Second row occupants get usable door pockets. And that’s not all, they also get pillar mounted AC vents and seats that adjust for both, recline and reach. There’s also a central storage space that is shared between the front and rear occupants. As for the last row, it gets armrests and a tiny bit of storage as well.
But seating is only part of it. You can also throw out the last row of seats completely to load up bags and suitcases. And then, when you fold the second row, well, it opens up a whole new set of opportunities.
In terms of seats, practicality and space, the Triber does well. But it also scores when it comes to comfort and convenience features.

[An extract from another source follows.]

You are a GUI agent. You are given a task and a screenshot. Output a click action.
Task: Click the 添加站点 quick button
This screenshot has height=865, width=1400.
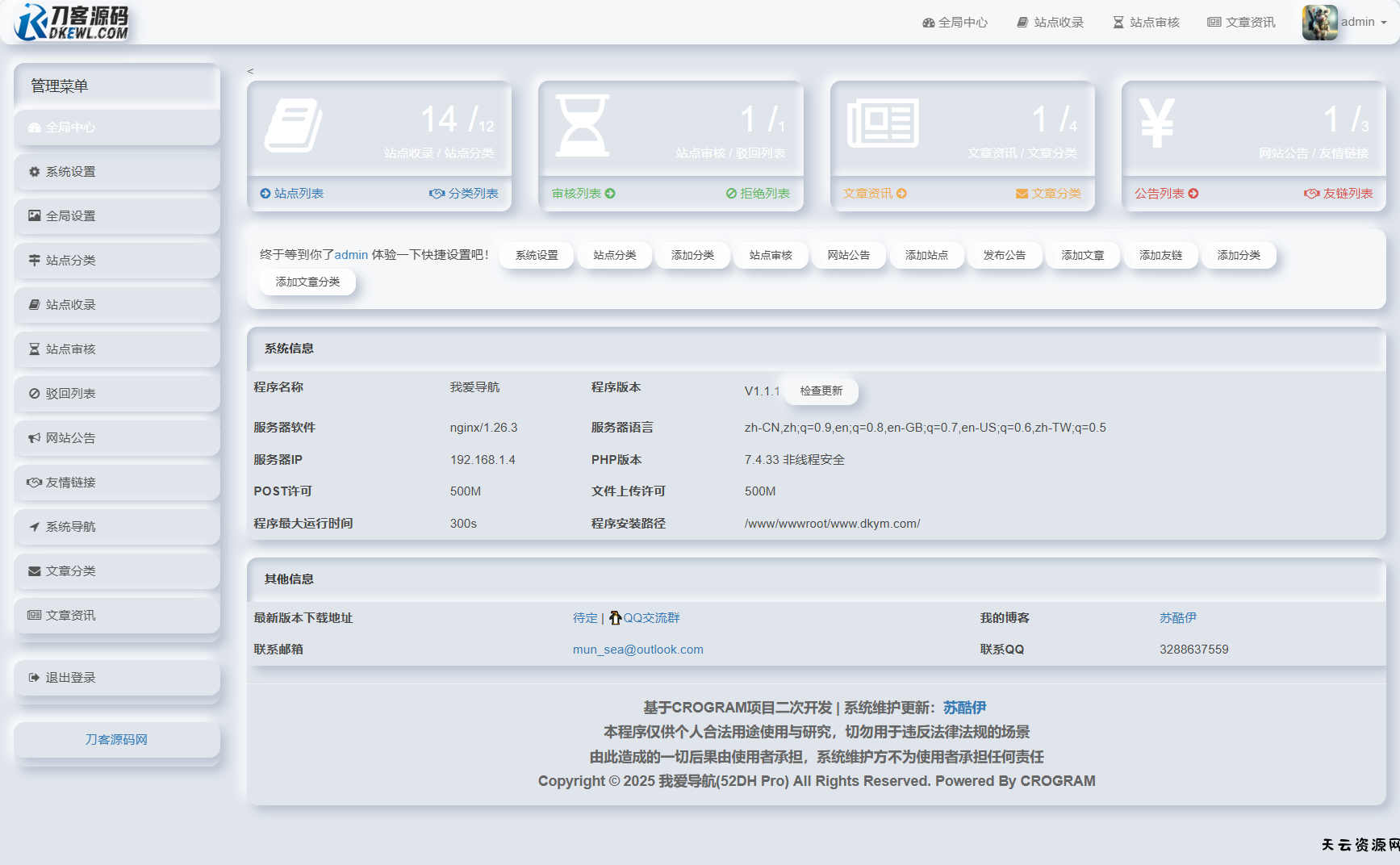926,255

Now, it might not outdo its competition on that front, but it has a respectable list.
For starters, the Triber doesn’t get steering mounted controls like some of its competition. But, it gets keyless entry and start, a touchscreen multimedia system, a driver information system, dual glove-boxes for additional storage, electric ORVMs but without fold function, power windows on all four doors with the driver side getting one touch for both up and down, a cooled box in the centre, and a single-zone manual AC with rear vents that can be adjusted via a dial.
In terms of safety, the RXZ get four airbags, but all meant for the front two occupants, which is a bit silly. Other safety kit includes, ABS, EBD, and adjustable head rests for four occupants.
As far as ride and handling go, Renault has reached a good compromise with the Triber. No matter which row you are seated in, the ride remains flat. It doesn’t wallow, or crash into sharp bumps, and it doesn’t feel brittle or loose on poorly surfaced roads either. We won’t term the ride plush, but it’s comfortable.
And when you steer it into a corner, the Triber feels taut and neutral. It manages quick direction changes well too. Yes, it rolls a bit when pushed hard, but it isn’t unnerving or exaggerated. Plus, the clutch is light to operate, as is the steering, and the visibility - at least over the hood and via the A-pillars - make it is an easy car to live within the city.
The Triber in this particular RXZ trim costs Rs 7.7 lakhs on the road in Mumbai. But it starts at under Rs 6 lakhs, and this for a usable, practical, comfortable seven seater. Not bad at all! That’s less than one pays for both the Grand i10 Nios and the Swift. And in fact, that’s cheaper than even the Wagon R in VXI trim.